DATA SUPPLIED>
++++++++++

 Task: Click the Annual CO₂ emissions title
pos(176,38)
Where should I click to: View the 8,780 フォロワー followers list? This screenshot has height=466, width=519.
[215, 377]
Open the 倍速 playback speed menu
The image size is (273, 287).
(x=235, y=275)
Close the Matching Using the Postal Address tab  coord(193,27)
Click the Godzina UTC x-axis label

++++++++++

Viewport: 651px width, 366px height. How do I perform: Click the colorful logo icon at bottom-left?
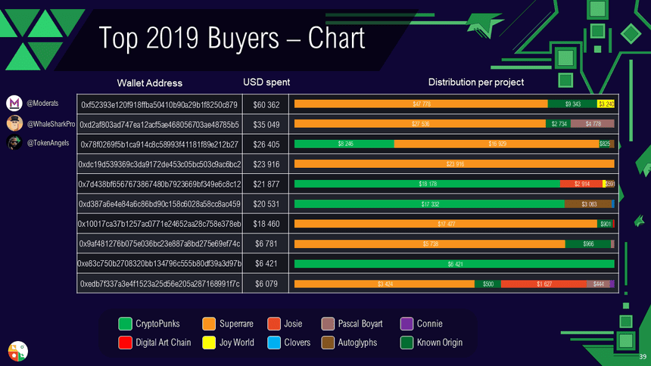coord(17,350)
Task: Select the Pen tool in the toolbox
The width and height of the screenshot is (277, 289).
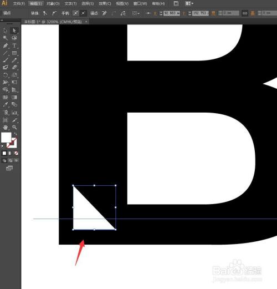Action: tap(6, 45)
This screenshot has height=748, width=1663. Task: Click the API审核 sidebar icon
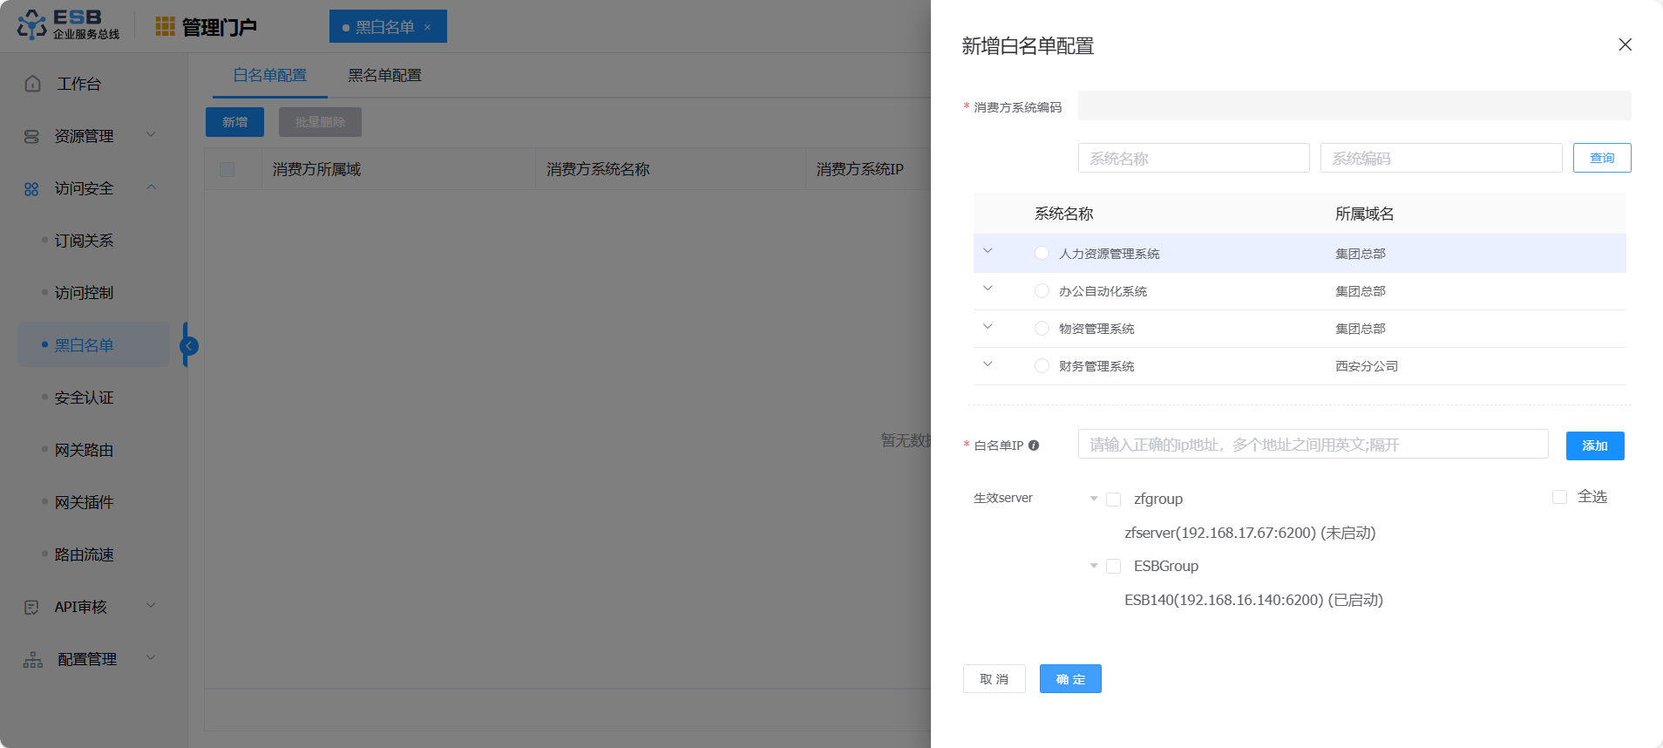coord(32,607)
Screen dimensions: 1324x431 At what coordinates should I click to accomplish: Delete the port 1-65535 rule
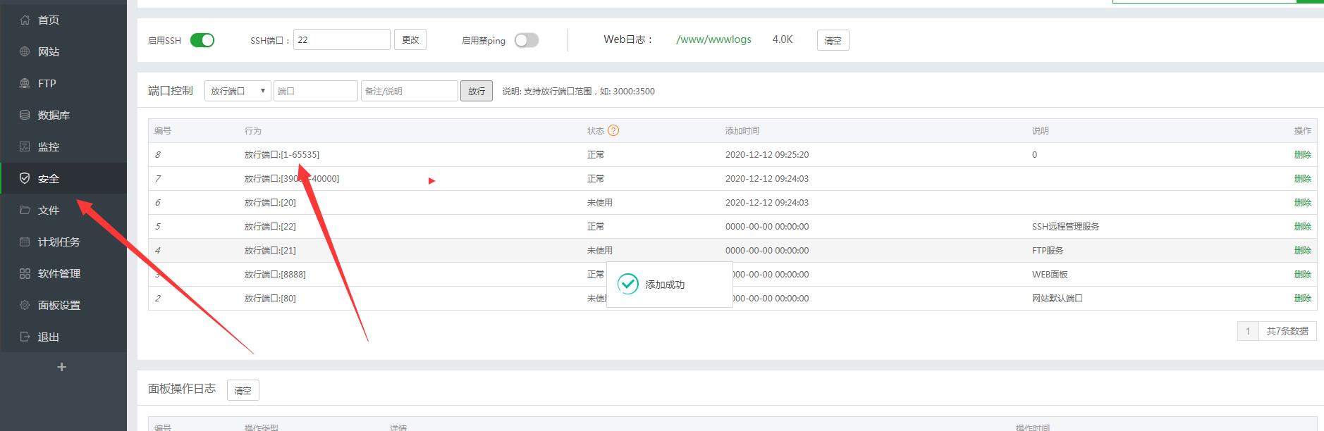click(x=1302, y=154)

++++++++++

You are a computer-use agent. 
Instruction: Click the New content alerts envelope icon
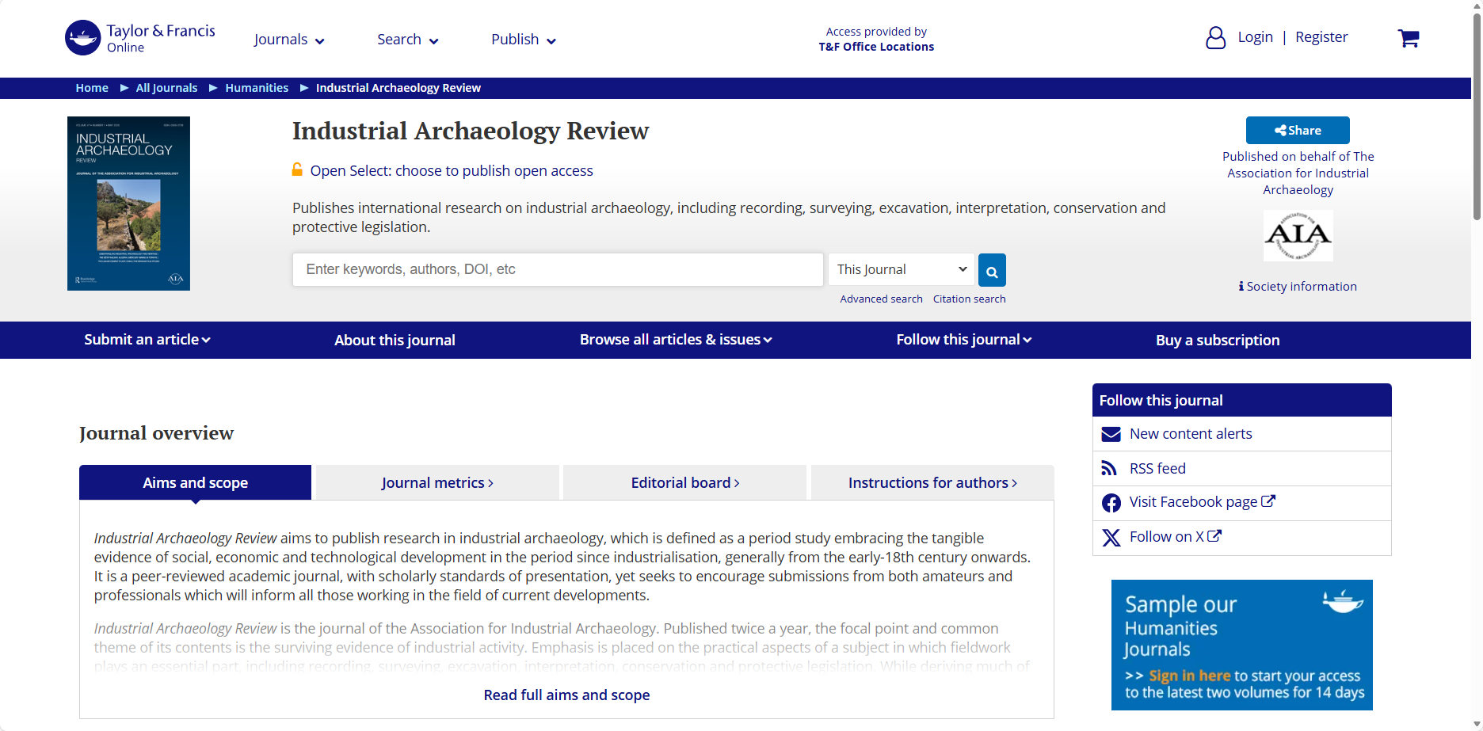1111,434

++++++++++

YOUR GOAL> Reproduce, exactly as they stand in the data above, the lines from the one that holds "Task: Click the Annual CO₂ emissions title" to the one that holds "Click the Godzina UTC x-axis label", inclusive.

RESPONSE FOR THIS EXERCISE>
 Task: Click the Annual CO₂ emissions title
pos(176,38)
Where should I click to: View the 8,780 フォロワー followers list? This screenshot has height=466, width=519.
[215, 377]
Open the 倍速 playback speed menu
The image size is (273, 287).
(x=235, y=275)
Close the Matching Using the Postal Address tab  coord(193,27)
Click the Godzina UTC x-axis label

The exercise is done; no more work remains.